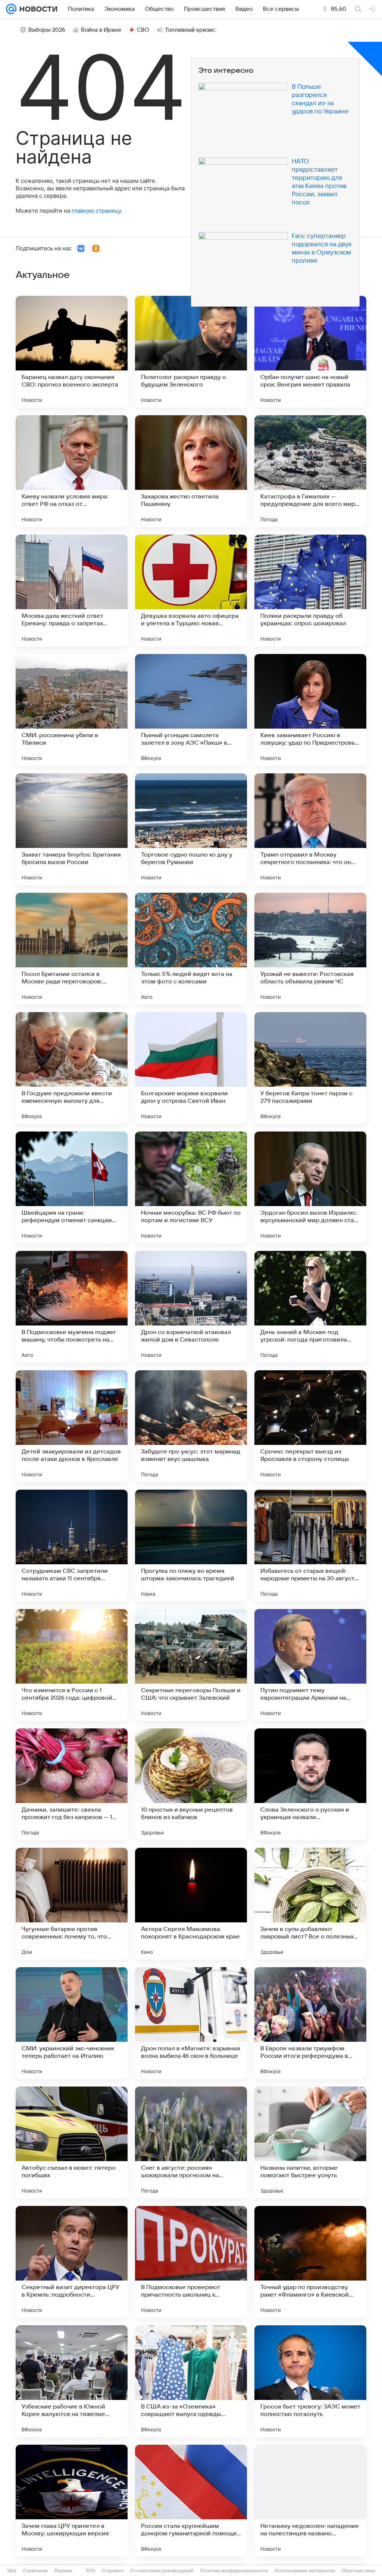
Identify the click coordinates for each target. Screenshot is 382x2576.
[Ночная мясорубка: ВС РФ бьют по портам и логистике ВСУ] (191, 1187)
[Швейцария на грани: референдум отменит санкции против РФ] (72, 1187)
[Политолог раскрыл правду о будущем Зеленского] (191, 352)
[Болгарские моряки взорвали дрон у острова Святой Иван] (191, 1068)
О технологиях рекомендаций (161, 2570)
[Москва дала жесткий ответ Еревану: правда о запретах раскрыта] (72, 591)
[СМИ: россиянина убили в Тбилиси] (72, 710)
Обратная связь (358, 2570)
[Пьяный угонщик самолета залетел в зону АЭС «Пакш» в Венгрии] (191, 710)
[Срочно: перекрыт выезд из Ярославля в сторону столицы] (310, 1426)
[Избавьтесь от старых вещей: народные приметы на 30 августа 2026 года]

────

- **What you need to do**
Exactly reproduce the entries above, minus the pictures.

- **Response to this exercise**
Identify the click coordinates for each target. Screenshot is 382x2576.
[Ночная мясорубка: ВС РФ бьют по портам и логистике ВСУ] (191, 1187)
[Швейцария на грани: референдум отменит санкции против РФ] (72, 1187)
[Политолог раскрыл правду о будущем Зеленского] (191, 352)
[Болгарские моряки взорвали дрон у острова Святой Иван] (191, 1068)
О технологиях рекомендаций (161, 2570)
[Москва дала жесткий ответ Еревану: правда о запретах раскрыта] (72, 591)
[СМИ: россиянина убили в Тбилиси] (72, 710)
Обратная связь (358, 2570)
[Пьяный угонщик самолета залетел в зону АЭС «Пакш» в Венгрии] (191, 710)
[Срочно: перекрыт выезд из Ярославля в сторону столицы] (310, 1426)
[Избавьтесь от старых вещей: народные приметы на 30 августа 2026 года]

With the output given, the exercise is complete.